Published: 28th Sep 2015

david-boyle-240x300High streets are having a tough time these days, as everyone knows, thanks to out-of-town shopping, internet shopping, transport and parking difficulties and other changes in the way people live.  But for some reason, the situation is worse in Wales.

Yes shop vacancy rates in Wales are falling but they are still well above the UK average of about ten per cent.

One of the reasons why this is tough for high streets is that it is tough for retailers everywhere. Within the space of a year or so, the out of town retail lobby has turned defensive as it is clear that it is the last generation’s out of town investments that are most under threat from online shopping – which has now reached ten per cent of sales.

In the USA, shopping malls are more sharply in decline, A fascinating book of photographs by Seph Lawless is filled with the abandoned white elephants, with creepers growing up their escalators.

Surprise figures in 2013 showed that out-of-town stores are declining faster than high streets.  Retail Gazette in the UK has warned that ‘there is a danger that larger spaces will turn into empty buildings, with only tumbleweed passing through them’.

But why is it worse in Wales? Perhaps because, for all the rhetoric about new, more humane approaches to economics, Welsh policy has been more in thrall to the old ways than almost anywhere else.

Wales can innovate more than almost anywhere else in the UK.

It needs to look to its own people as the basis for the new resilient wealth of Wales.

The problem has been that Welsh planners seem to have embraced the idea of out-of-town shopping more enthusiastically than other regions – for reasons that are not clear – with disastrous results for the high streets.  Wales has had a greater proportion of retail out of town than the whole of the UK since 2008 and the gap has widened since.

This seems to be one explanation for the plight of Welsh high streets.  Out-of-town retailing sucks the economic life out of high streets, and it follows that the impact has been greater in Wales.

Why has Wales fallen for the beggar-my-neighbour style of retail development more enthusiastically? Perhaps because, very briefly, retail development seemed to offer a way out for deindustrialised regions. It looked for a moment like a get-out-of-jail free card.

Since then, they have allowed retail space in Wales to be dominated increasingly by fewer, less responsive landlords who are more able to tolerate vacancies without reducing rents.

It is a peculiar contradiction – on the one hand, Wales regeneration authorities are putting genuine resources behind a new co-ops sector.
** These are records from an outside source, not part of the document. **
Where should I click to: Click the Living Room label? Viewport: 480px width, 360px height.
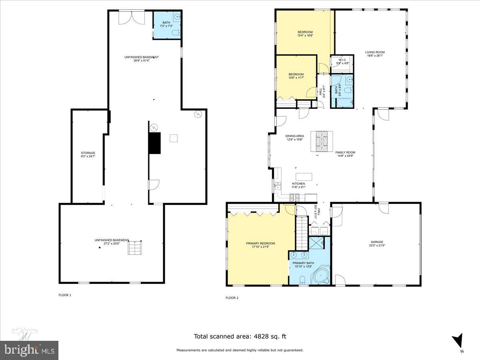tap(375, 52)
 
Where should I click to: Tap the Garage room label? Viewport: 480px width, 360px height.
tap(376, 242)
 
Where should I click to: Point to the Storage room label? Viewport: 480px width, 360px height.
tap(88, 153)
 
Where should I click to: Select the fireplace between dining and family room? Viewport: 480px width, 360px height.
tap(322, 141)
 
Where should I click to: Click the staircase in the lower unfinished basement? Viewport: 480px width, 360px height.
tap(134, 248)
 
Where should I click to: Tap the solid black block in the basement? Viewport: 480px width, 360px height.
tap(154, 143)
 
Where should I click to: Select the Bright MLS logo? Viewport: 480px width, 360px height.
tap(29, 350)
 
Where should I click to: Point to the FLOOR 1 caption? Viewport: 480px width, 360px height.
tap(65, 295)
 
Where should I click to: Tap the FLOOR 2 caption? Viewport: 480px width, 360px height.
tap(232, 298)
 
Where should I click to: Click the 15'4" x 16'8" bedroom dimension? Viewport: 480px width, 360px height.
tap(305, 36)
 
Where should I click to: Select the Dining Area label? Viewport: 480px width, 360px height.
tap(294, 136)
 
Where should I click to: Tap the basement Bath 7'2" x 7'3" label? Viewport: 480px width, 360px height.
tap(166, 24)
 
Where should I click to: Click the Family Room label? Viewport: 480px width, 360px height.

On the other hand, they remain wedded to the idea that investment – if they can attract any – will trickle down to the poorest.

The Wales economy is certainly tricky, with former coalfield communities and very rural areas, skills shortages and ill-health. More than anywhere else, they need to rethink the way that regeneration will happen. They have been wedded to big, ineffective regeneration for too long, and it’s time to try something else.

In short, Wales needs a strategy to build a thriving small enterprise sector at local level, which means providing a revolution in the access to finance and investment for SMEs.

It needs a strategy that can allow for places to make better use of the economic resources they have. And, more than almost anywhere else, they badly need a new generation of local financial institutions to make it possible.

Ironically, Wales has a devolved government. They can innovate more than almost anywhere else in the UK. They need to look to their own people as the basis for the new resilient wealth of Wales, rather than waiting hopelessly – peering out into the future – waiting for the grants or investment that never quite comes.